Aku tidak tahan lagi, aku ingin sekali keluar dari lingkungan ini. Tapi nasi sudah menjadi bubur, aku telah menjadi orang yang cela. Banyak  orang telah mengenalku sebagai wanita jalang. Tidak ada yang peduli padaku. Mereka hanya menginginkan aku menuruti apa yang mereka mau.
“Ningsiiih…!!!” suara mamah memanggil dari balik pintu kamarku. Aku tak peduli. “Ningsihh, sakit apa kamu? Juan sudah lama menunggumu..” mamah mengetuk pintu kamarku.
“aku sakit mah, biarkan aku istirahat sebentar..”
“ baik, istirahatlah…ku harap kamu segera kembali keJuan kalau kamu sudah membaik”
“ iya mah, ..”
Aku berusaha menenangkan jiwaku, tapi tak bisa juga. Aku telah terbuang. Aku tidak layak lagi disebut manusia. Hati nuraniku telah ku koyak, dan aku telah tidak peduli. Tak ada yang bisa ku jadikan sandaran. Aku tidak pada posisi yang benar. Kebenaran tak ada bagiku. Tetapi aku tidak mau terus seperti ini.
***

Aku memasuki sebuah rumah besar yang sejuk, taman yang indah dengan bunga tulip seperti di Belanda dan kolam renang yang luaas. Kulihat Sofi cantik sekali, memakai krudung dan terselip bunga kamboja tersenyum menyambutku dan  menggandengku berlari menyusuri hamparan bunga tulip yang berwarna-warni, merah jambu, putih, merah, dan kuning. Menari dan bernyanyi bersama. Kami telah hidup bahagia, ditempat yang sangat indah layaknya syurga.
Di ujung taman ku lihat mamah dan orang-orang yang ku temui di rumah mamah. Ku ceritakan semua ke Sofi, bahwa mereka orang –orang ku kenal.
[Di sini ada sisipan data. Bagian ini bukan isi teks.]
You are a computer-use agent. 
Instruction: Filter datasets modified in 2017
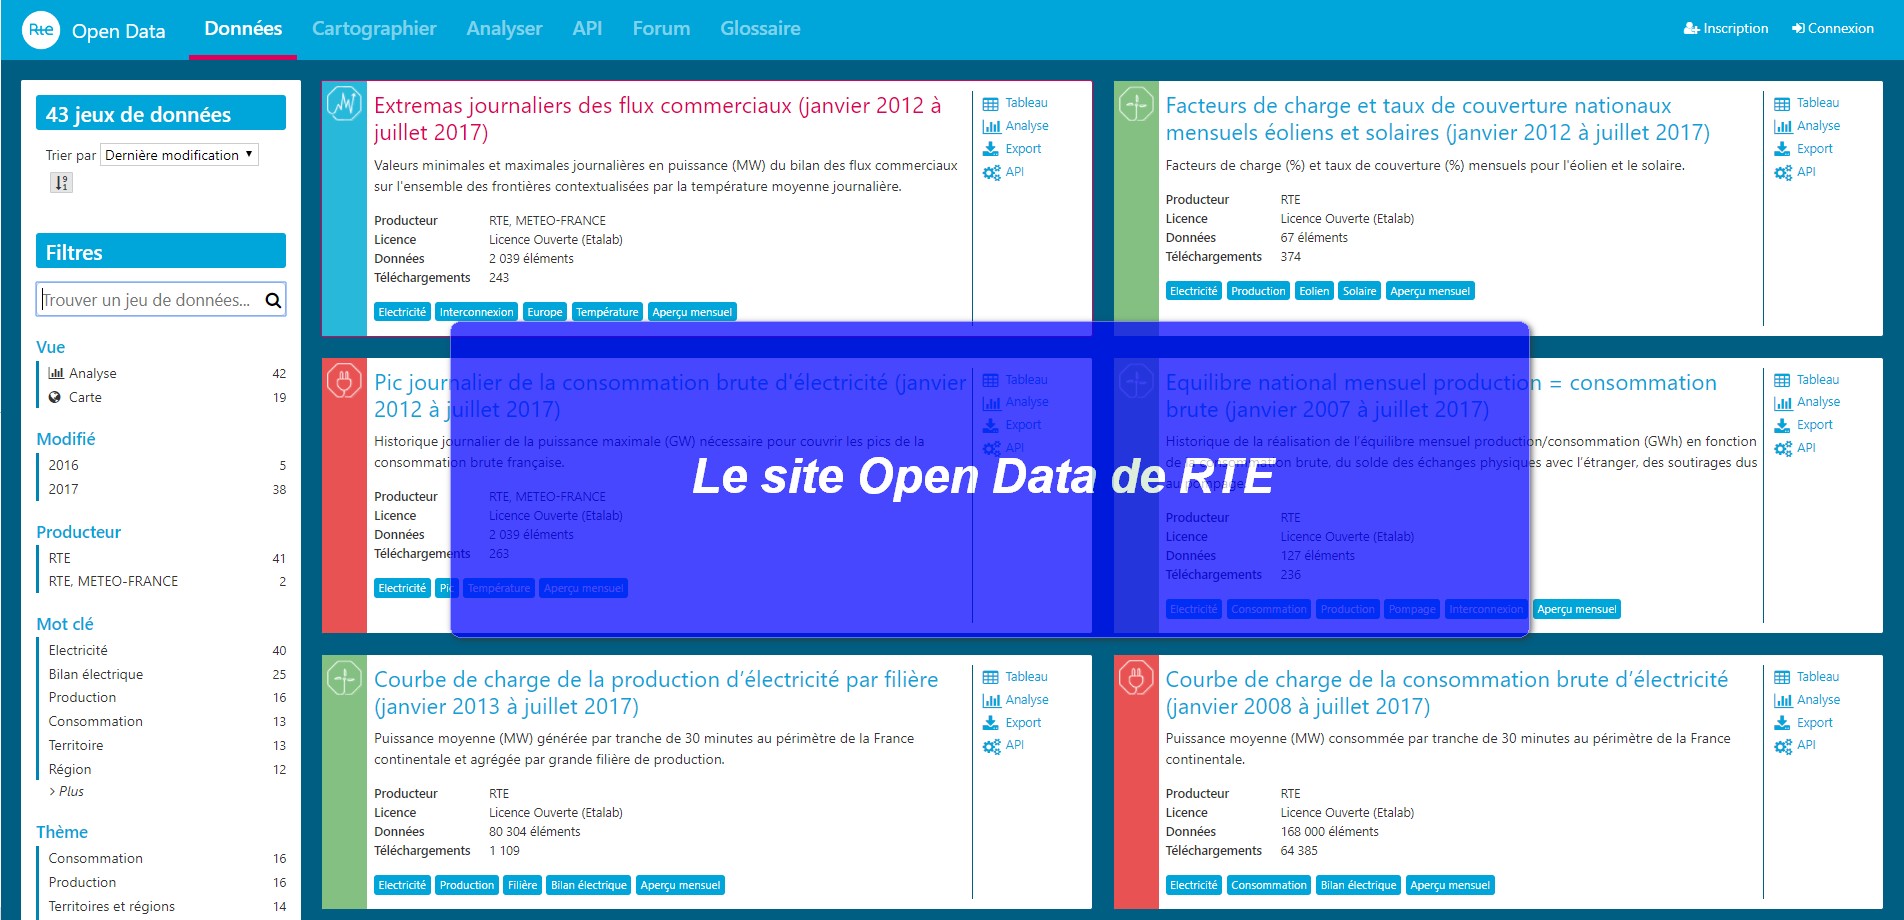[x=63, y=489]
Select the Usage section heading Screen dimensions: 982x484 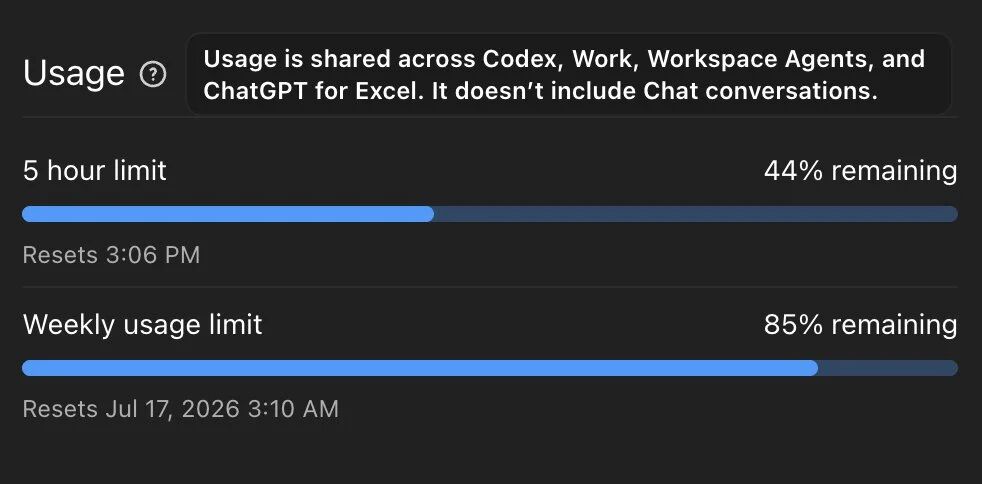point(74,73)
Orang yang membuatku semakin mersalah, dan ketakutan.

***
Tampak wanita aneh berpakaian tertutup, lengkap dengan kerudung. Dia bernyanyi, menari, dan terkadang menangis tiba-tiba. Dan setiap orang yang melihatnya, merasa kasian. Wanita itu seolah telah menemukan kedamaian yang di impikannya, namun seketika dia mengerutkan dahi, mencaci maki dan menangis. Wanita itu nampak lelah. Wanita itu adalah aku.